=== Problem statement ===
Answer these questions using the text about filming at the Hamilton airport.
(a) Which museum did the writer visit as a kid?
(b) What did the writer bring dates to the airport to watch?
(c) What idea does the writer feel the video expresses through its setting?

I wanted to film this at the Hamilton airport for a number of reasons. I feel like I have such an emotional connection to this place from going to the Canadian Warplane Heritage Museum as a kid when my dad used to volunteer there. The number of spontaneous adventures I’ve gone on from that airport. When I used to have an old pickup truck, I used to bring my dates there to watch planes land and take off. Wondering where people are going or coming from. I wouldn’t say there was much of a story to this video, it’s more of just like a “oh wow this is kind of a neat shot” kind of gorilla videography with some lyric edits. But this place and everything to me I feel fosters such an emotional connection. I feel the video expresses this idea of travel and motion just via its setting basically. 

3. What was the process of making this video?

=== Source information ===
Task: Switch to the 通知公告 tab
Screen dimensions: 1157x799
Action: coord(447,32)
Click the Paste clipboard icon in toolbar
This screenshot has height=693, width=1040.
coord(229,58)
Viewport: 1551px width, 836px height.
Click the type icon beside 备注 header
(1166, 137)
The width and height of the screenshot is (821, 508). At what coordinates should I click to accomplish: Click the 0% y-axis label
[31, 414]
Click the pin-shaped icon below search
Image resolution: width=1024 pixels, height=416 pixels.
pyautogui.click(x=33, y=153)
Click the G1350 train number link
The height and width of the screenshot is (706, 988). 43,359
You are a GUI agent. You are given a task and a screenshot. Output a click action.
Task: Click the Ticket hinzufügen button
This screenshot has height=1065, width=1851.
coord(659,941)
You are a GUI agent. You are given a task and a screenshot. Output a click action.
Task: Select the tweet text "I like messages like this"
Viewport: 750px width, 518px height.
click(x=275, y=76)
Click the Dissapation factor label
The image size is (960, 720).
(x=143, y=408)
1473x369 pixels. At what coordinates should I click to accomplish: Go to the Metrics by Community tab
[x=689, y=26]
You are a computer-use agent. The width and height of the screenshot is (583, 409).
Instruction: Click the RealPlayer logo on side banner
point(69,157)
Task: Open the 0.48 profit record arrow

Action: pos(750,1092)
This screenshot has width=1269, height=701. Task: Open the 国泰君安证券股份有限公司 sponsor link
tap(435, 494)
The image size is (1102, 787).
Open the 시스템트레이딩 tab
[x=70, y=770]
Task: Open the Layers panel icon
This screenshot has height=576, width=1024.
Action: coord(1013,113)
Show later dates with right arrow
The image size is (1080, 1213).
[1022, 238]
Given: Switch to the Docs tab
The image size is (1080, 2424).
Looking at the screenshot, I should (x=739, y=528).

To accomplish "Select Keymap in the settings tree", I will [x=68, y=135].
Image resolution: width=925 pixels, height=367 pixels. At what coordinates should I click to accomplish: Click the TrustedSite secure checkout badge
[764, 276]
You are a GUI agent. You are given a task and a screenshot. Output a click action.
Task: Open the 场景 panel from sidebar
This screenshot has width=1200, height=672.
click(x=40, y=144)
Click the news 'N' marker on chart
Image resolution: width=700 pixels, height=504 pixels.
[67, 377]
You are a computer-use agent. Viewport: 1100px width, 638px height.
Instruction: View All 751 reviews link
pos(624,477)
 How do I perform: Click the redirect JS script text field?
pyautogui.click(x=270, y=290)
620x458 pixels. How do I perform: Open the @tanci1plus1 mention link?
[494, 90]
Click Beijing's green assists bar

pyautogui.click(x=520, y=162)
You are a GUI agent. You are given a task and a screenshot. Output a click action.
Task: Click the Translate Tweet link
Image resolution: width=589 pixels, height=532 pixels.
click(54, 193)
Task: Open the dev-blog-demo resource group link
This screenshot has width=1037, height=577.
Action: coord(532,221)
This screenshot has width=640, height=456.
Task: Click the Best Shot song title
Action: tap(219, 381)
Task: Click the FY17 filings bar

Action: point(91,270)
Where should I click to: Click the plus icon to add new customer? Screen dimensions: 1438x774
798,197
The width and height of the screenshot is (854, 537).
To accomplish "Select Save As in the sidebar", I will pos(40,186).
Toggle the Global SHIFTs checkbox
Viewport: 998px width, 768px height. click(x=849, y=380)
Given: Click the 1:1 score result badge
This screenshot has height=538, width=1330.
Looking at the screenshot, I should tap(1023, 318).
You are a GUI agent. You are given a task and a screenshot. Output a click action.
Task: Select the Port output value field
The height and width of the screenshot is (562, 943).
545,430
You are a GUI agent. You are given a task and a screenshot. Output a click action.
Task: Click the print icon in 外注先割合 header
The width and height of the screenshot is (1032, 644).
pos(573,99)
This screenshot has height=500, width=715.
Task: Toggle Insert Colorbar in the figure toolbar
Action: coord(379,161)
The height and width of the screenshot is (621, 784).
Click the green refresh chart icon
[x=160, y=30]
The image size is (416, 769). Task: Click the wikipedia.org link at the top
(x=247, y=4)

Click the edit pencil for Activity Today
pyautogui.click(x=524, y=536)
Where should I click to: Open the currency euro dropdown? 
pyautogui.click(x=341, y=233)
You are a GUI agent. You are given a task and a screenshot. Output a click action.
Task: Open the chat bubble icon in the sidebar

=== Response below ===
(a) The Canadian Warplane Heritage Museum.
(b) Planes landing and taking off.
(c) The idea of travel and motion.